Saved entries:
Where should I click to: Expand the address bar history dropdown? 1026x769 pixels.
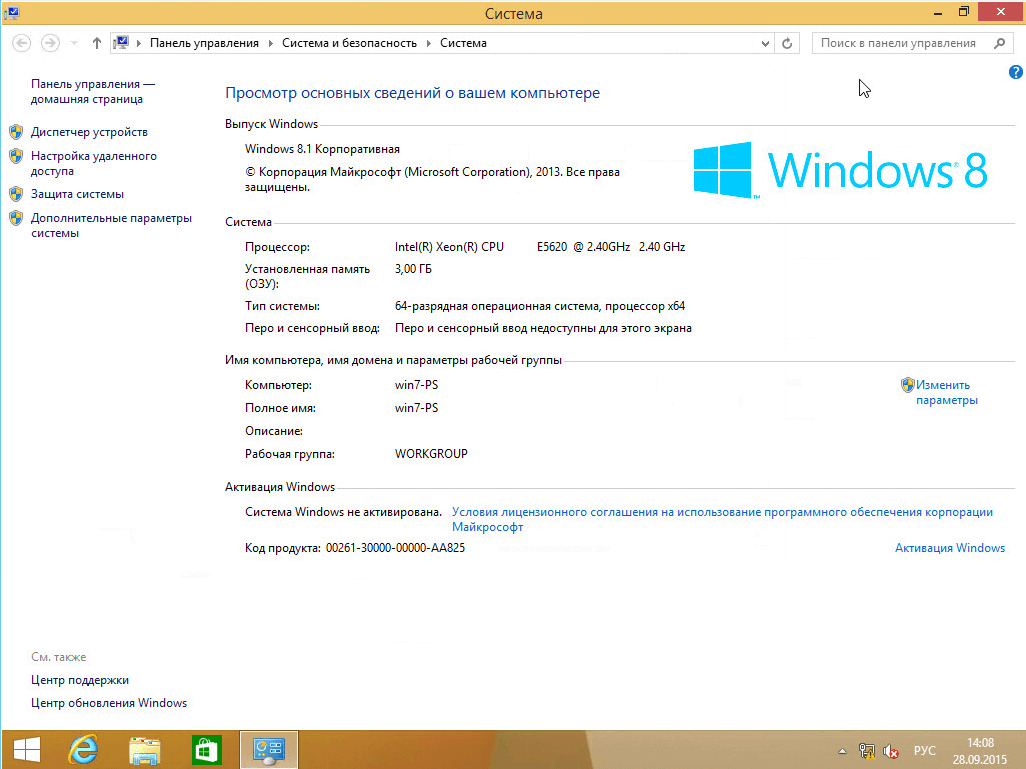pos(766,43)
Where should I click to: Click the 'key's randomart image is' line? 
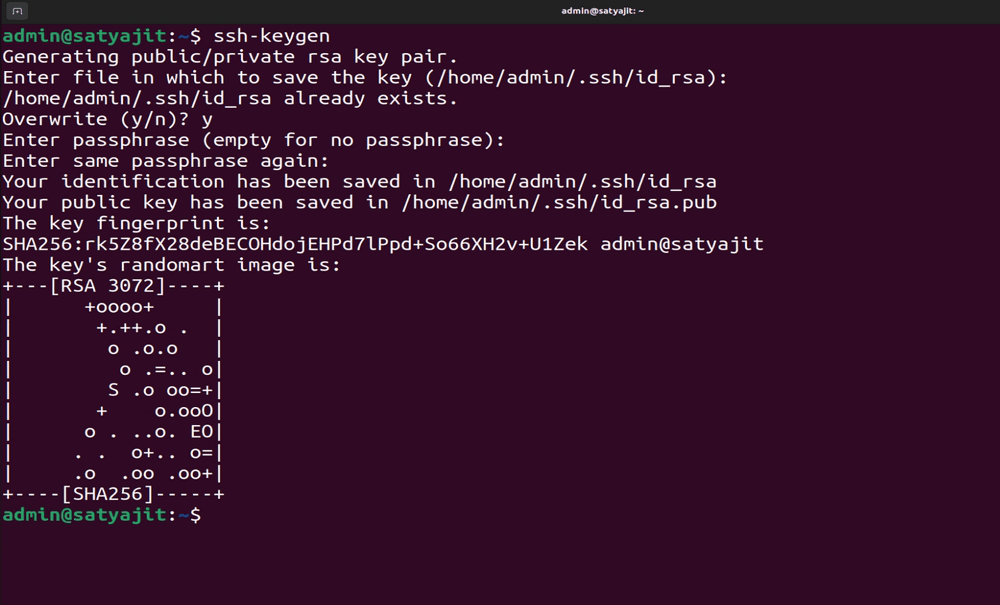pos(172,265)
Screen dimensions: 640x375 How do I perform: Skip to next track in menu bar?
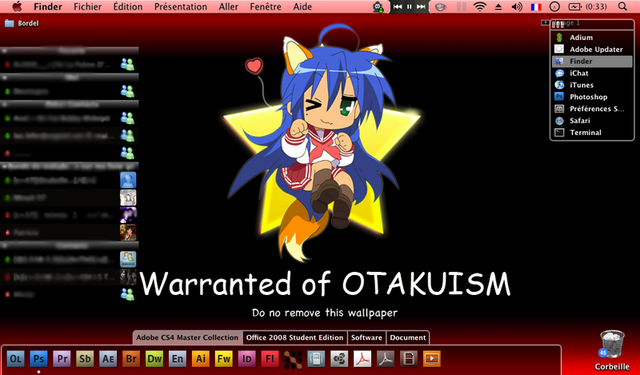pos(421,7)
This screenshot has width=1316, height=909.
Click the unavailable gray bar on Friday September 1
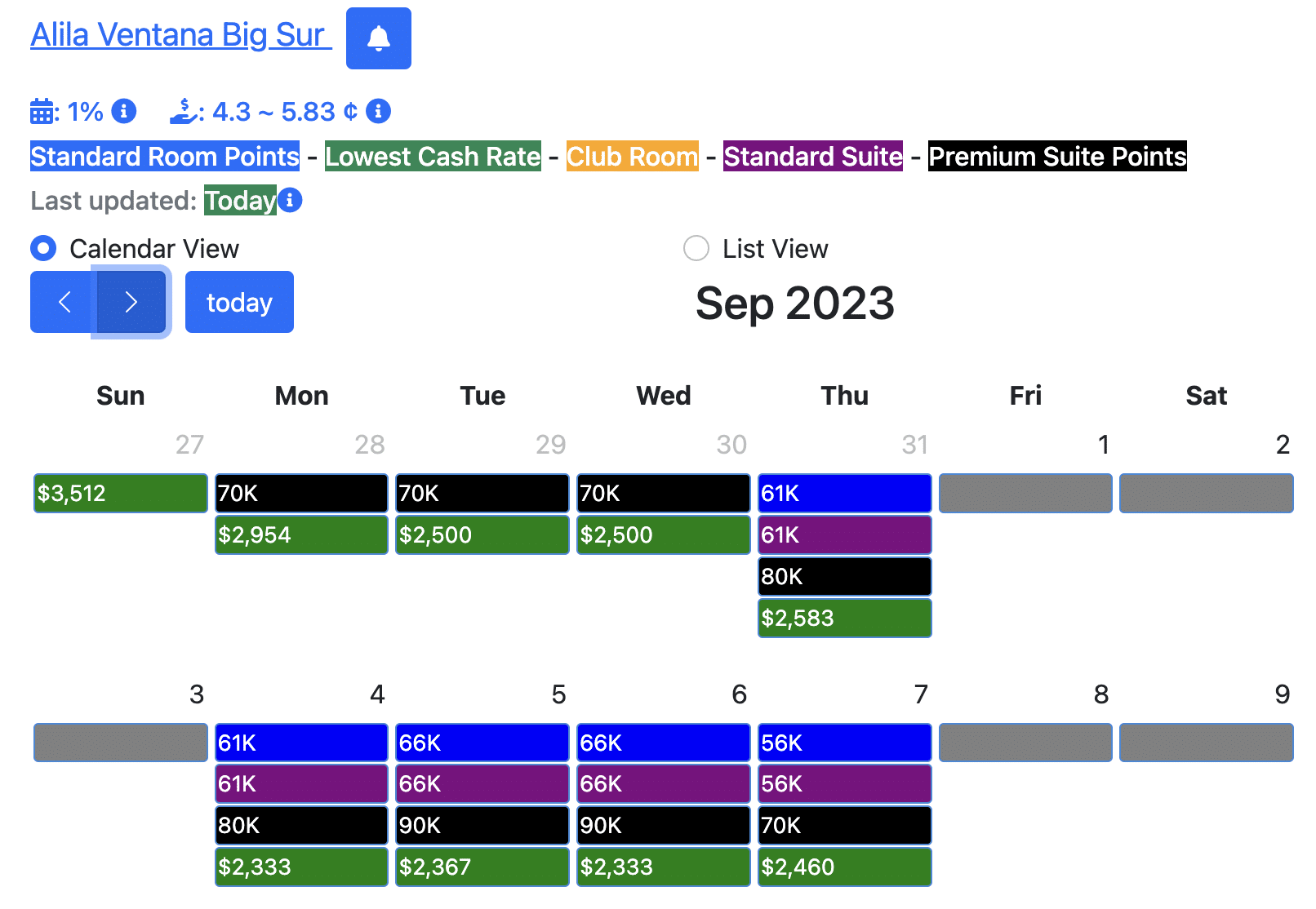(x=1025, y=493)
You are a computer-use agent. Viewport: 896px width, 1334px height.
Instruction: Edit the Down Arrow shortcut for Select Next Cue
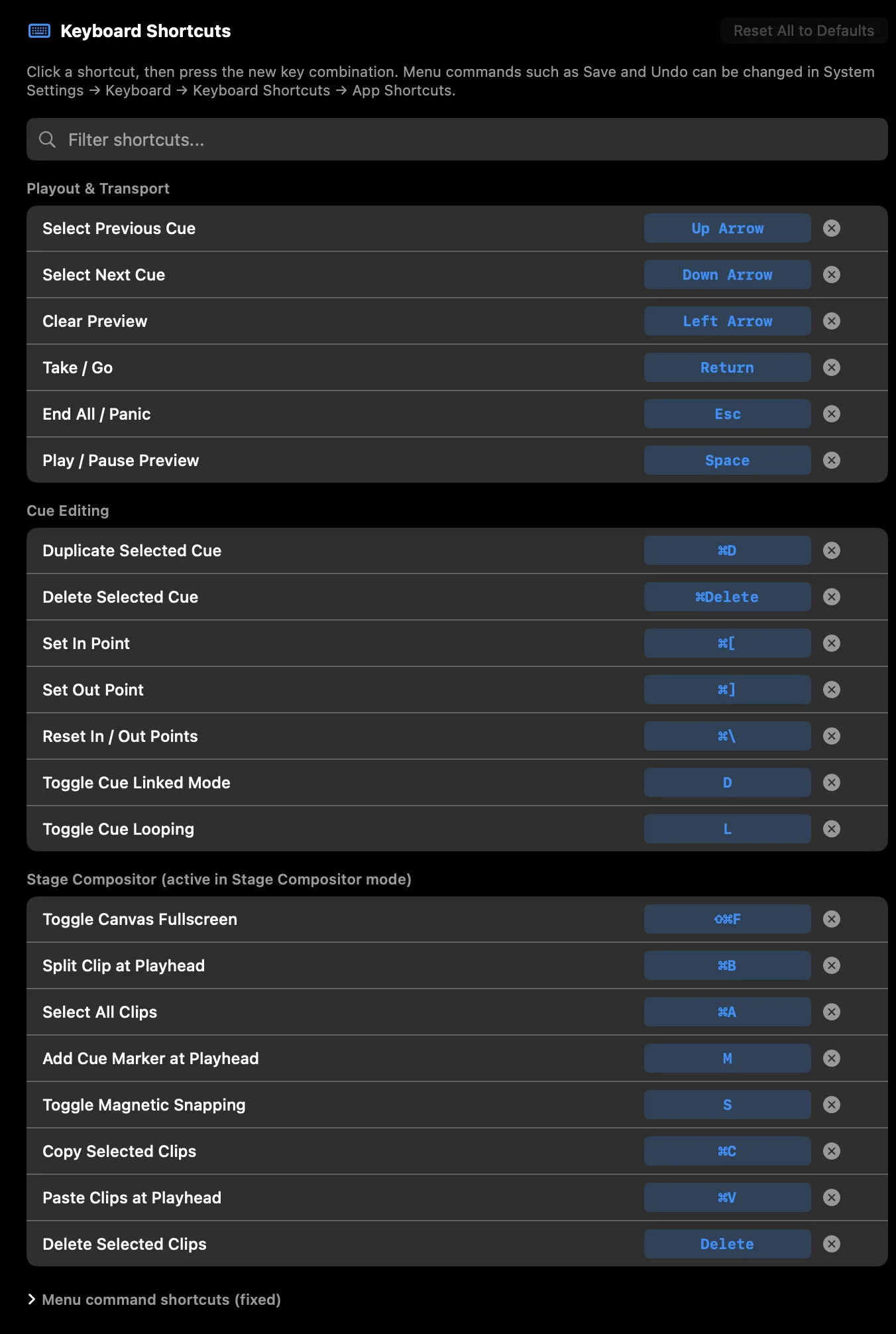click(x=727, y=274)
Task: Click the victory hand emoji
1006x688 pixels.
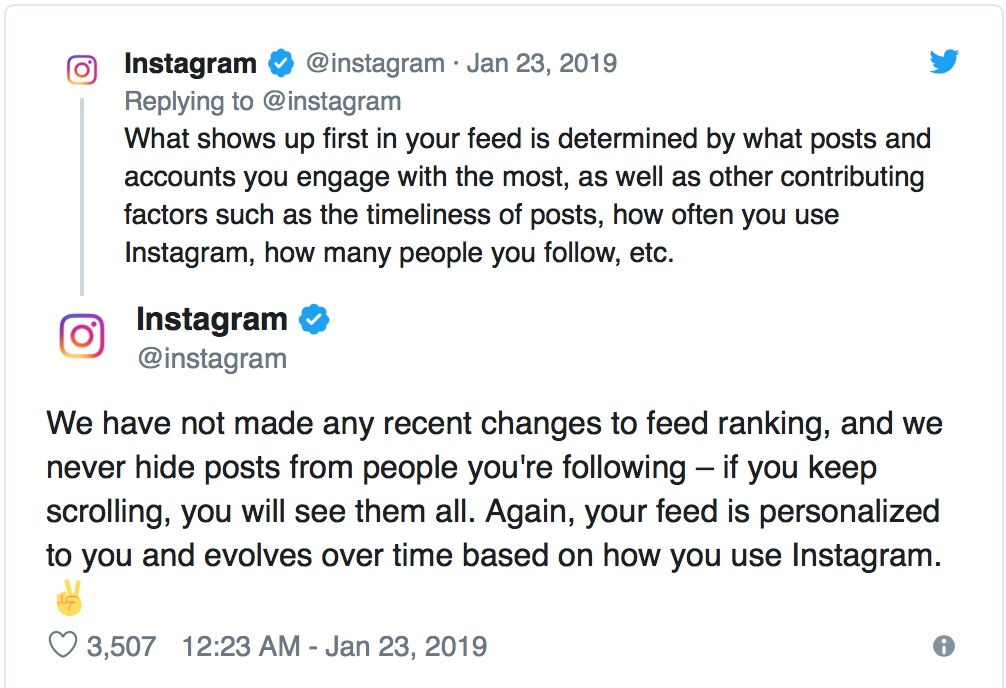Action: tap(68, 598)
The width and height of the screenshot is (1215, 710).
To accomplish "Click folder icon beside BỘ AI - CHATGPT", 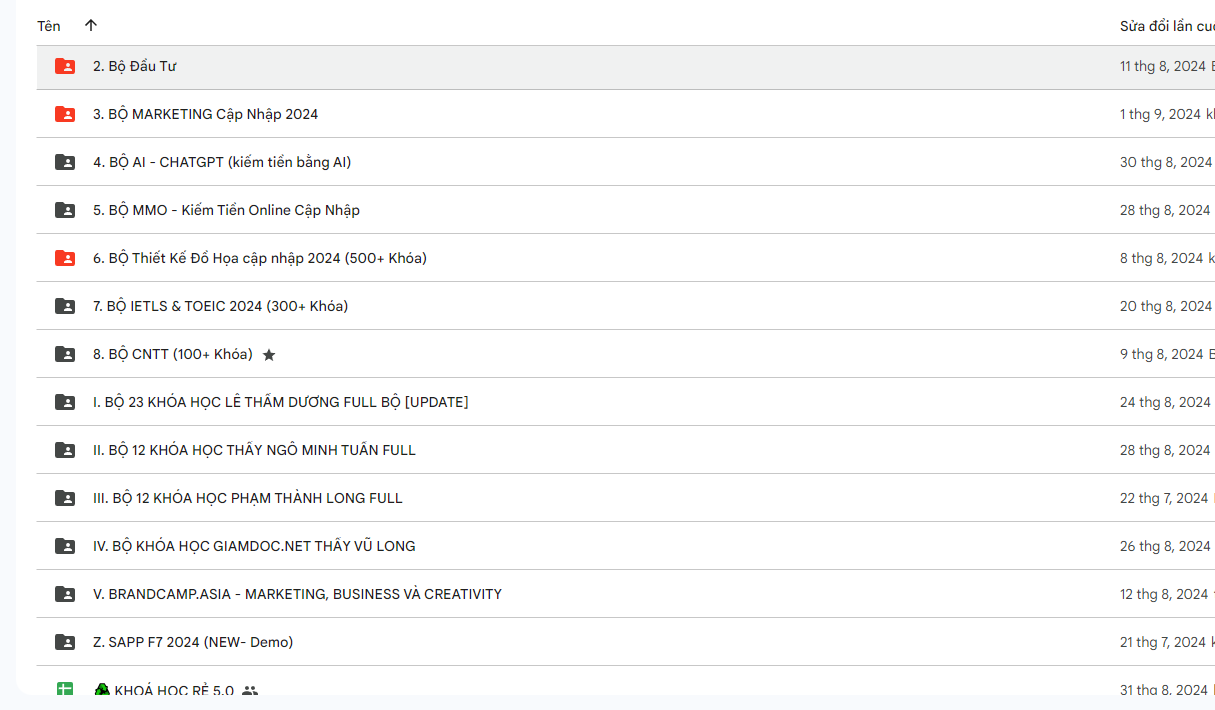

▶ _The task_: Restate, word for word, each line from the line containing "This screenshot has width=1316, height=909." through the end of the entries above; the pictures are not part of the copy.

▶ _Task response_:
This screenshot has width=1316, height=909.
Click the unavailable gray bar on Friday September 1
(x=1025, y=493)
You are a computer-use agent. Viewport: 896px width, 1334px height.
Instruction: Edit the Down Arrow shortcut for Select Next Cue
click(x=727, y=274)
Task: Click the victory hand emoji
1006x688 pixels.
Action: tap(68, 598)
The width and height of the screenshot is (1215, 710).
To accomplish "Click folder icon beside BỘ AI - CHATGPT", 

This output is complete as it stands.